Biochemical and genetic characteristics of 40 neonates with carnitine deficiency

Objective: Primary carnitine deficiency (PCD) is a rare fatty acid metabolism disorder that can cause neonatal death. This study aims to analyze carnitine levels and detect SLC22A5 gene in newborns with carnitine deficiency, to provide a basis for early diagnosis of PCD, and to explore the relationship between carnitine in blood and SLC22A5 genotype. Methods: A total of 40 neonates with low free carnitine (C0<10 μmol/L) in blood were the subjects of the study. SLC22A5 gene was detected by Sanger sequencing to analyze the value of carnitine, the results of gene test and their relationship. Results: A total of 15 variants of SLC22A5 gene were detected, including 11 pathogenic or likely pathogenic variants and 4 variants of uncertain significance. There were 5 new mutations: c.288delG (p.G96fsX33), c.744_745insTCG (p.M258_L259insS), c.752A>G (p. Y251C), c. 495 C>A (p.R165E), and c. 1298T>C (p.M433T). We found 14 PCD patients including 2 homozygous mutations and 12 heterozygous mutations, 14 with 1 mutation, and 12 with no mutation among 40 children. The C0 concentration of children with SLC22A5 gene homozygous or complex heterozygous mutations was (4.95±1.62) μmol/L in the initial screening, and (3.90±1.33) μmol/L in the second screening. The C0 concentration of children with no mutation was (7.04±2.05) μmol/L in the initial screening, and (8.02±2.87) μmol/L in the second screening.
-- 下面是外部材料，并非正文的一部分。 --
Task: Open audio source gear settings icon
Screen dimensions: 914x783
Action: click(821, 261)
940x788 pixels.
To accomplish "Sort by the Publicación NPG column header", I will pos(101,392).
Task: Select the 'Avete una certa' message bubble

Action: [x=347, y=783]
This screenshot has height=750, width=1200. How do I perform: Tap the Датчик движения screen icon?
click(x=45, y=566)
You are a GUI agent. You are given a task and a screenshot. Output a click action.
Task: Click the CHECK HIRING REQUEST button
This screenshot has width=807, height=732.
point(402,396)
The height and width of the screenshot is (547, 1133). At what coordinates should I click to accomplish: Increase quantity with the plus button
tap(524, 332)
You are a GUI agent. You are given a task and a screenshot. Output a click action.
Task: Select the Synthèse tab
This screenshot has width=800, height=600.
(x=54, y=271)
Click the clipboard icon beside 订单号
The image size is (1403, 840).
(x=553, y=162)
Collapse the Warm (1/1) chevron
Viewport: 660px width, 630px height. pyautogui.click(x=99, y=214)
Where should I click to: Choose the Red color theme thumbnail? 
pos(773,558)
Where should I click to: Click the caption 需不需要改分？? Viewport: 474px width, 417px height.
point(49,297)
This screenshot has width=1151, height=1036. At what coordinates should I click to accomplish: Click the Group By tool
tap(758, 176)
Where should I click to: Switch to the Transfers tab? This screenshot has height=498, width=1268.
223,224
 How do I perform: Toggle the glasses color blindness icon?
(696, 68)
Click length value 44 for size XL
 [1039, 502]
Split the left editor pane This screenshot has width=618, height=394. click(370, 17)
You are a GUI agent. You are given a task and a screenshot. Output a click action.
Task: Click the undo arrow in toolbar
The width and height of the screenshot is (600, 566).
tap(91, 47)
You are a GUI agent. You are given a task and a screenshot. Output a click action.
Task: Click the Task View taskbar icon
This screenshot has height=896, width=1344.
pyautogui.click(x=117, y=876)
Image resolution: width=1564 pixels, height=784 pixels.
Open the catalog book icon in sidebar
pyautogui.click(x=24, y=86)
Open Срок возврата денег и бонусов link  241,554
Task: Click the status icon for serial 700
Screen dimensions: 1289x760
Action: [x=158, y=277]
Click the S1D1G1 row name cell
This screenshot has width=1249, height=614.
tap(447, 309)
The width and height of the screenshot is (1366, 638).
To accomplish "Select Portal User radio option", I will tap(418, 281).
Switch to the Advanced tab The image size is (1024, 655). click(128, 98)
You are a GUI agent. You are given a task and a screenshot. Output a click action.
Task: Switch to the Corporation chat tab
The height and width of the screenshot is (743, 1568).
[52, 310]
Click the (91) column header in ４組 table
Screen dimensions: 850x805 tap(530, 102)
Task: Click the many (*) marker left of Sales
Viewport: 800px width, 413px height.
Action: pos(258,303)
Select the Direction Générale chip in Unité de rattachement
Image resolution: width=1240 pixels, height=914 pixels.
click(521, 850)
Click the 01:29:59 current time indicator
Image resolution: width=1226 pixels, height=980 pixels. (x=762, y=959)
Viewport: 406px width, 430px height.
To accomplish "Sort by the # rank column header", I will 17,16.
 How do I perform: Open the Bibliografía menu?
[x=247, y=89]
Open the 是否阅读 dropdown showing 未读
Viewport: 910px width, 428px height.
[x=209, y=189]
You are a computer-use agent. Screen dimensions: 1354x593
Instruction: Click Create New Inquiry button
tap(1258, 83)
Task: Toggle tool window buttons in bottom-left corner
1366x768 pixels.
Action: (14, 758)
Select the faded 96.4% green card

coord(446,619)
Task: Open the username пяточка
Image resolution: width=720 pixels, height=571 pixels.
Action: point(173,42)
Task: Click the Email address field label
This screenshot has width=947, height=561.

There were significant differences between children with homozygous or compound heterozygous mutations and with no mutation in C0 concentration of the initial and the second screening (both P<0.05), as well as between children with truncated mutation and with untruncated mutation in C0 concentration of the initial screening (P=0.022). Conclusion: There are 5 new mutations which enriched the mutation spectrum of SLC22A5 gene. C0<5 μmol/L is highly correlated with SLC22A5 gene homozygous or compound heterozygous mutations. Children with truncated mutation may have lower C0 concentration than that with untruncated mutation in the initial screening.